Ein Ergebnis als Denkzettel – auch für Berlin
In Hamburg sagt man „Nein“ zu Olympia – und das nach 2015 nun schon zum zweiten Mal. Am Sonntag sprachen sich rund 55 Prozent der Hansestädter bei einem Referendum gegen eine Bewerbung für Olympische Spiele 2036, 2040 oder 2044 aus.
Das Ergebnis ist in seiner Deutlichkeit ein klares Statement und eine Stärkung für die NOlympia-Bewegung in ihrer Gesamtheit. Denn auch in Berlin dürfte man das Votum mit großem Interesse zur Kenntnis genommen haben.
Zwar gibt es in der Hauptstadt keine Bürgerbefragung seitens des Senats, dafür haben die Olympia-Gegner ein Volksbegehren gestartet, an dessen Ende ein Volksentscheid stehen soll. Man muss kein Prophet sein, dass das Hamburger Ergebnis alle Skeptiker des weltgrößten Sportevents beflügeln wird.

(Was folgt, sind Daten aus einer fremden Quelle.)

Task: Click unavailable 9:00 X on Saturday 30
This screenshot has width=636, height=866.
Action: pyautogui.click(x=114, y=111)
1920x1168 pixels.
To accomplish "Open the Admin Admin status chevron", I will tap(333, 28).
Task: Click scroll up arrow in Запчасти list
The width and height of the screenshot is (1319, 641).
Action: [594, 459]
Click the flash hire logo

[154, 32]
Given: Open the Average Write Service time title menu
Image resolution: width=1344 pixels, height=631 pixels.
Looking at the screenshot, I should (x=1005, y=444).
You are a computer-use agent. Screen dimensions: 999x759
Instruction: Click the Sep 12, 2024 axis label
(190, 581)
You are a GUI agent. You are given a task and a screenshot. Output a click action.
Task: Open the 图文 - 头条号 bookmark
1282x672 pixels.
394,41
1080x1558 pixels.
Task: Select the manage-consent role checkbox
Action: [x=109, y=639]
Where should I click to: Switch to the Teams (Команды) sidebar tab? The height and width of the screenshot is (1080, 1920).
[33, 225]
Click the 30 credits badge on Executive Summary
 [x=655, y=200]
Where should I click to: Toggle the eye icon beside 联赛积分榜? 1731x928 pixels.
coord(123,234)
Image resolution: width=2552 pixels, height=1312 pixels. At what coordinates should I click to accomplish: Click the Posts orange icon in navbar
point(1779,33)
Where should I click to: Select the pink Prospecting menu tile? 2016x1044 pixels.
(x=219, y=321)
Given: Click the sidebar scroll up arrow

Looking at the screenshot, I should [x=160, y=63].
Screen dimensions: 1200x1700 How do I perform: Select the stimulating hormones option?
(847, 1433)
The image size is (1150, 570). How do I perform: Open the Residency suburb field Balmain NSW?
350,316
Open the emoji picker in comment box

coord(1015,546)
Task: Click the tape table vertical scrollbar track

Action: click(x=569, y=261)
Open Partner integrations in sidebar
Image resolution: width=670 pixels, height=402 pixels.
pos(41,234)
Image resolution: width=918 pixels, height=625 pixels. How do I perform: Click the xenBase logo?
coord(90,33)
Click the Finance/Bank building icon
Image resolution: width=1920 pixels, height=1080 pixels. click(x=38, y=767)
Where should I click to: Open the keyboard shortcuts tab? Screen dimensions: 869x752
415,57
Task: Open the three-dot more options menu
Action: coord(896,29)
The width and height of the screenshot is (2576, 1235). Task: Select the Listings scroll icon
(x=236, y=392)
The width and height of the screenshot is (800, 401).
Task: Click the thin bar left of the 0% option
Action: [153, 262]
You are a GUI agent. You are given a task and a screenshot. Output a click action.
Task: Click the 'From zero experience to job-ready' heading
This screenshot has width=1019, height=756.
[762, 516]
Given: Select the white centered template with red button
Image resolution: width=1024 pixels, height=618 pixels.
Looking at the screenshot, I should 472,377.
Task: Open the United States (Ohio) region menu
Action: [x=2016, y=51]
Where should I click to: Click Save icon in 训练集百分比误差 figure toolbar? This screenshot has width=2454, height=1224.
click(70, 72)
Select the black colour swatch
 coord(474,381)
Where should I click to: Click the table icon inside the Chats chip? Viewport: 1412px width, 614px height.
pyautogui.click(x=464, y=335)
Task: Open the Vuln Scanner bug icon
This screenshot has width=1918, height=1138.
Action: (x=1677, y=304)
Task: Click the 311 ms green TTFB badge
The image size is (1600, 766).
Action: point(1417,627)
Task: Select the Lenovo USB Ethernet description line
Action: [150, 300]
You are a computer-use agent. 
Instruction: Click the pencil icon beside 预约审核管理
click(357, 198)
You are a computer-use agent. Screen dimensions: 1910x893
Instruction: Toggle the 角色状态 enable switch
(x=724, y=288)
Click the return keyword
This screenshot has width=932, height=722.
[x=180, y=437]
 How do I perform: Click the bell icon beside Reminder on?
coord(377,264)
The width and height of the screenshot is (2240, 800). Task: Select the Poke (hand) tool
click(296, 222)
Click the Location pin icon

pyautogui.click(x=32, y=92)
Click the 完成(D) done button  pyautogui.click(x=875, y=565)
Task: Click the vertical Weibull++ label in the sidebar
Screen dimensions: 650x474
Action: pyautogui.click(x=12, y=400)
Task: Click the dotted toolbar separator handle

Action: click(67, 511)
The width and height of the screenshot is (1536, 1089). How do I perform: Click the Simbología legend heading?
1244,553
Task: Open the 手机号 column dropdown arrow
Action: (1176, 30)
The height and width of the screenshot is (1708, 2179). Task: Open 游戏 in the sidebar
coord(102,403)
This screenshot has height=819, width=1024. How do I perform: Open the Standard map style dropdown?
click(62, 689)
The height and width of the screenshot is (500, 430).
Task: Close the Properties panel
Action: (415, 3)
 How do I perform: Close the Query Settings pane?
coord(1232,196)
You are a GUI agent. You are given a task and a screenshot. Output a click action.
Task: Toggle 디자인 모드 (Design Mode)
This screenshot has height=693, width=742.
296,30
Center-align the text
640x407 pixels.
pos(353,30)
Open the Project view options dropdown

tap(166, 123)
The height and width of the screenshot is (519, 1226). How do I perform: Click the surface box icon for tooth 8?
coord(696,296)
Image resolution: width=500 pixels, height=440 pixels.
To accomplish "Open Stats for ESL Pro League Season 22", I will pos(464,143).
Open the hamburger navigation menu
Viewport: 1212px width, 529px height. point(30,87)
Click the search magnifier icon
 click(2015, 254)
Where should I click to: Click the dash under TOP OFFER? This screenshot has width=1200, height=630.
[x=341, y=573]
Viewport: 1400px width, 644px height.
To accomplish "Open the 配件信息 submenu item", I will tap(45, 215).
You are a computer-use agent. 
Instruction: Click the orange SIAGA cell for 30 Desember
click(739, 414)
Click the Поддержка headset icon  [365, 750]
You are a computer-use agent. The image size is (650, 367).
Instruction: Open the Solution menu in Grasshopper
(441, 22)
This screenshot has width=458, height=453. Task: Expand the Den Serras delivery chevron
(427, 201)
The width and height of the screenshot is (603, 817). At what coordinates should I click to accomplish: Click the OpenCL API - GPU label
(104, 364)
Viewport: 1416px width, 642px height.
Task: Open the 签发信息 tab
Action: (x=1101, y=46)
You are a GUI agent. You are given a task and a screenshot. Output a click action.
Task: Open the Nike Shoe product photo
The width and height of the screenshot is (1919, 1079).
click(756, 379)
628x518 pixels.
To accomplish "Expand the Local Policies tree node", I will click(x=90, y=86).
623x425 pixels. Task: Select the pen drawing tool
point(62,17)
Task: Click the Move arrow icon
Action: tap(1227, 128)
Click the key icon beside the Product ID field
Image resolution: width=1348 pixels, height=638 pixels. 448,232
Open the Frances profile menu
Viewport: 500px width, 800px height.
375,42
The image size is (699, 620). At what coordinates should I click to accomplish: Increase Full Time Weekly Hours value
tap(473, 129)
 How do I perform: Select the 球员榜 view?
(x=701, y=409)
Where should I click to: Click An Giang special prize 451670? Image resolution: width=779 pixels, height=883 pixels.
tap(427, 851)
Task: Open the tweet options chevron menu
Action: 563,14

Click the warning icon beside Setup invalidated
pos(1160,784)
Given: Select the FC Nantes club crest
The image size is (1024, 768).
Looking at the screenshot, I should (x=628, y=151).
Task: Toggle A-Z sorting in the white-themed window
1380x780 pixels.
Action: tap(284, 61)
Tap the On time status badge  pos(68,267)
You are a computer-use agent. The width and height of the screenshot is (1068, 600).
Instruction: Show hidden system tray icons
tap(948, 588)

Gleichzeitig ist es ein Warnsignal für den Deutschen Olympischen Sportbund (DOSB). Der hatte nach den klaren Referenden für eine Bewerbung in München und Rhein-Ruhr schon eine breite Zustimmung für Olympia in ganz Deutschland erkennen wollen. Doch dem ist ganz offensichtlich nicht so.
Hamburg ist damit aus dem Rennen, aber das Ergebnis vom Sonntag hat auch Folgen für die Berliner Ambitionen. Denn was die Olympia-Gegner in einer Großstadt geschafft haben, könnte sich in einer anderen durchaus wiederholen. Und dann droht dem DOSB möglicherweise der Worst Case.
Man stelle sich nur vor, die Mitgliederversammlung spricht sich im September für Berlin aus, danach aber stimmt die Bevölkerung des designierten Olympia-Bewerbers doch noch gegen die Spiele. Deutschland stünde plötzlich blank da und hätte die Chance auf die erste Austragung nach 1972 verspielt.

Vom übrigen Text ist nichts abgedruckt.